Berthe Morisot s'est imposée dans le monde de l'art, à une époque et dans une famille qui se montraient hostiles à cette ouverture, de surcroît dans un mouvement, l'Impressionnisme, qui était mal considéré, d'une part car il luttait contre l'académisme d'Etat, d'autre part car ses peintures ne correspondait pas, ou pas encore aux canons de beauté et de preuve de maîtrise technique de ce temps. L'une de ses soeurs a mené une carrière artistique en parallèle, et l'appui solidaire des impressionnistes l'a beaucoup aidée, d'autant plus que sa stature, sa beauté et sa force de tempérament l'avaient vite imposée dans le groupe, si bien qu'Edouard Manet s'est épris d'elle, au sein d'une vie relativement dissolue. Elle finit par épouser son frère avec qui il obtint sa fille unique, Julie.

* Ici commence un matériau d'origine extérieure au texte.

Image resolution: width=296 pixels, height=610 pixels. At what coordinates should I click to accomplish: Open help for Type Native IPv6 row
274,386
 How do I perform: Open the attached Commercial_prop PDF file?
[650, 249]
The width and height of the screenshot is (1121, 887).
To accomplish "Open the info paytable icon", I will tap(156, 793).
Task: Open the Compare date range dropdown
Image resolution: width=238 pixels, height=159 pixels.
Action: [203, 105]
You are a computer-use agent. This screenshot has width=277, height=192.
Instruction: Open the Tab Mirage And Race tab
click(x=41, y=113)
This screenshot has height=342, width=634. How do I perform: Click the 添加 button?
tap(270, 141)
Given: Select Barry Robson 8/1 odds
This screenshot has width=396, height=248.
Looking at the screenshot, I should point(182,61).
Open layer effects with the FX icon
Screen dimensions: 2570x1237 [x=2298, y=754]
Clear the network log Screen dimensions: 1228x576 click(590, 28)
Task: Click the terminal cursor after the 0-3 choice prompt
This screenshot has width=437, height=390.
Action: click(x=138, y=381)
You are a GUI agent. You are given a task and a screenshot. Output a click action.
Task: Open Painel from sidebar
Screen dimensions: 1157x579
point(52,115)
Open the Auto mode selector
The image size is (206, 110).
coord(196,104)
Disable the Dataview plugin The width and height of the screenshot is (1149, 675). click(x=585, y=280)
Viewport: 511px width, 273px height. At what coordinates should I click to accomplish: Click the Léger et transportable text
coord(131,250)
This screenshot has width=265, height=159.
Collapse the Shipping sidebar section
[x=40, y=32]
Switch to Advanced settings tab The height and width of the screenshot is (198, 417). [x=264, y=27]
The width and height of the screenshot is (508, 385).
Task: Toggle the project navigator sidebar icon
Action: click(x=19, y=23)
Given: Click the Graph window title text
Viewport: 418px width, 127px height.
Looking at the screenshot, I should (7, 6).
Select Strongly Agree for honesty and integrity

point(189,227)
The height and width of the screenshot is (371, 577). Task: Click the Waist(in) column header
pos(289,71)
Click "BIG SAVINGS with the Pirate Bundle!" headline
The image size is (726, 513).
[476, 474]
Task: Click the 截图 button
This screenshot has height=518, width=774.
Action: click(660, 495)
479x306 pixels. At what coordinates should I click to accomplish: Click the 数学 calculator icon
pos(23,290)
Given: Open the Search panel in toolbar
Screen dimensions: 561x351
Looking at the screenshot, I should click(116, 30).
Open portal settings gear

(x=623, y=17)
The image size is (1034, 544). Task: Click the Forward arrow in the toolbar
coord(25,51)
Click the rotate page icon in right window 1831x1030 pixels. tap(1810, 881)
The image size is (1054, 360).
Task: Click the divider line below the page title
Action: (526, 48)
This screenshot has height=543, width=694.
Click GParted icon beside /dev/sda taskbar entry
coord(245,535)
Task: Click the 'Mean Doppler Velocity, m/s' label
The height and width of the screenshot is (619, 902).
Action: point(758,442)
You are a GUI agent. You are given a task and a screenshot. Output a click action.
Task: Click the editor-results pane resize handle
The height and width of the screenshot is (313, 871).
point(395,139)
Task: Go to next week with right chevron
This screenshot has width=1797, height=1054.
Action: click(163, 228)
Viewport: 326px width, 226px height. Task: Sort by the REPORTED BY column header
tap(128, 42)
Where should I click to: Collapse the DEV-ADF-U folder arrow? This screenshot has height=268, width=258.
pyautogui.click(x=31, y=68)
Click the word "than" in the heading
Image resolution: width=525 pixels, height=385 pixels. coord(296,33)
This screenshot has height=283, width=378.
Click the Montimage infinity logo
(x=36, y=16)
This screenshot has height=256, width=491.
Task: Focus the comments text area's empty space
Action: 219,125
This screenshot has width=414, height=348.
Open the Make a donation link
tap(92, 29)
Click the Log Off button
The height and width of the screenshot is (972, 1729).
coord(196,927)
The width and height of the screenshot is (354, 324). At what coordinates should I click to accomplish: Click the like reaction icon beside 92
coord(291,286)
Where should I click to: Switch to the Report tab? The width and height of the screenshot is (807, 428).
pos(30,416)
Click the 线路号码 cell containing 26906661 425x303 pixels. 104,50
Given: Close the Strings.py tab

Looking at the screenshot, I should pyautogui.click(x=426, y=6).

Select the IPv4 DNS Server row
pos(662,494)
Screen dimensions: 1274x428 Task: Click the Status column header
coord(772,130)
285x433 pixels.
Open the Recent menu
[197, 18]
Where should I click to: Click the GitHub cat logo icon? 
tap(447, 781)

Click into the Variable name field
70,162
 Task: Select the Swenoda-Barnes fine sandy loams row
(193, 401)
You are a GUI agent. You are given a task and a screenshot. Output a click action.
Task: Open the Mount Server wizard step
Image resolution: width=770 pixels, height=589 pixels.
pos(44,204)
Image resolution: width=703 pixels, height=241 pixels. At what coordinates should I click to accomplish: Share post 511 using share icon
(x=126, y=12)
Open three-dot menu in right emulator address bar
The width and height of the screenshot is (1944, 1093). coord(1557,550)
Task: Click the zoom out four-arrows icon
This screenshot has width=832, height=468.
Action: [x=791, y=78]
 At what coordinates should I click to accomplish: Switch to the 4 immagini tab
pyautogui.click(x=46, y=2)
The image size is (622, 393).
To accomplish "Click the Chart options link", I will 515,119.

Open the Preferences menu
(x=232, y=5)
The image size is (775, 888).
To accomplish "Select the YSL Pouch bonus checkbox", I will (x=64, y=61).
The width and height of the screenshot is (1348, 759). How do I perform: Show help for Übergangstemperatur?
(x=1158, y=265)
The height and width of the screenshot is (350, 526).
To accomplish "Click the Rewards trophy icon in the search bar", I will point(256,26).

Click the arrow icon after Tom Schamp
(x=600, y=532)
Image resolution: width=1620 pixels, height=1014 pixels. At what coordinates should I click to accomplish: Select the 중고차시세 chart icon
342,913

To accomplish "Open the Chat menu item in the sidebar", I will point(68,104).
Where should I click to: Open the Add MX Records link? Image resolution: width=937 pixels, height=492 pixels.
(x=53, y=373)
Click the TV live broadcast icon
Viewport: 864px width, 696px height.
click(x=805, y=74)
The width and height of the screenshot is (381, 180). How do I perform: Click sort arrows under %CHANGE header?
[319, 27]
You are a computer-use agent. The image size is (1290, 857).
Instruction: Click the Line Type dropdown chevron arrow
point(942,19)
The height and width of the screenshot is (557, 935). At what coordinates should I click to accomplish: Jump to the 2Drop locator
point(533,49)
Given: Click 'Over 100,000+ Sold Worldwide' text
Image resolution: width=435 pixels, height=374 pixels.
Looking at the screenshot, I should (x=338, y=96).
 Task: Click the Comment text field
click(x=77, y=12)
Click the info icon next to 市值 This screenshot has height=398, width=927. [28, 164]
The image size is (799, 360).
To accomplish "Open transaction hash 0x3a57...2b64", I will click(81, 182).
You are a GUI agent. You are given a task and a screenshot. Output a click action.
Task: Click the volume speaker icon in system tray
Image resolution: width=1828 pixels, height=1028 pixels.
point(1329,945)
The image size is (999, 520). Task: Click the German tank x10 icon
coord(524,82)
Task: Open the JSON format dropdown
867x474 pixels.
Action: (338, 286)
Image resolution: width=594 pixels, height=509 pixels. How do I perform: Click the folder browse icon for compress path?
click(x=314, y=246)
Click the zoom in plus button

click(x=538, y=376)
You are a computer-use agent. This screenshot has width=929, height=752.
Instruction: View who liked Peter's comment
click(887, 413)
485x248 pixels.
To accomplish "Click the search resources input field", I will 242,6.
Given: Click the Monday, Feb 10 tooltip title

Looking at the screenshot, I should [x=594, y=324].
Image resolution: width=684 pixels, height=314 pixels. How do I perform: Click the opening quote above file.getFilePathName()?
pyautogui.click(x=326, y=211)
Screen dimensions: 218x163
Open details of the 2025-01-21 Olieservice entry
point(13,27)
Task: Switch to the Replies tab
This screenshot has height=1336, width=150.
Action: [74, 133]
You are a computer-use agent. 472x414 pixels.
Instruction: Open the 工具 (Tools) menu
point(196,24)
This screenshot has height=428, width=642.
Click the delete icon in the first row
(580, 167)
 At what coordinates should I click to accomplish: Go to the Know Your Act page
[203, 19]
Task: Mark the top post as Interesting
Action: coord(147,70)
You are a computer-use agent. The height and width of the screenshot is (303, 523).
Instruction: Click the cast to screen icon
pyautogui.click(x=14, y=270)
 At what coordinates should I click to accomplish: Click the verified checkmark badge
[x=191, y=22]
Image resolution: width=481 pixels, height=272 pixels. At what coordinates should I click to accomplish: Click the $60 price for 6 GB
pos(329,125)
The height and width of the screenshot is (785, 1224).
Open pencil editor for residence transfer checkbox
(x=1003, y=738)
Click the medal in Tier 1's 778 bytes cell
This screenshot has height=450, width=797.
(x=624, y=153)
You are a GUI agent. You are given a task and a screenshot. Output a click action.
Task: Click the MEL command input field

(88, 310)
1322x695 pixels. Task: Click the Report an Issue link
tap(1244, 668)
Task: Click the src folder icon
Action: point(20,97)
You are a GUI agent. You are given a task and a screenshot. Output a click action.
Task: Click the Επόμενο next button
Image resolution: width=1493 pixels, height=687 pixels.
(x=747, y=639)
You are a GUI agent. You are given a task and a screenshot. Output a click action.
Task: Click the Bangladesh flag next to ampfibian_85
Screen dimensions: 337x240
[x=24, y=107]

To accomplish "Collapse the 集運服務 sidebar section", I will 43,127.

Les débats n'ont pas clairement tranché la question lancinante de savoir si sa qualité de femme représentait une qualité ou un handicap pour peindre, ce qui finit par montrer que l'argument était parfaitement neutre. Cette biographie "pointilliste", par les détails fournis, en montre la preuve. Bien documenté, riche, alliant description et psychologie, outre quelques tendances à la répétition, ce livre restitue bien le conservatisme du régime républicain naissant, qui a octroyé la démocratie et le suffrage pour tous, mais pas pour les femmes. Ce ne fut pas pour rien qu'une telle percée est restée si rare et exceptionnelle : aussi cet ouvrage s'avère fort pertinent pour montrer un destin hors norme et les difficultés à concevoir l'égalité des sexes.
Je le conseille donc assez vivement.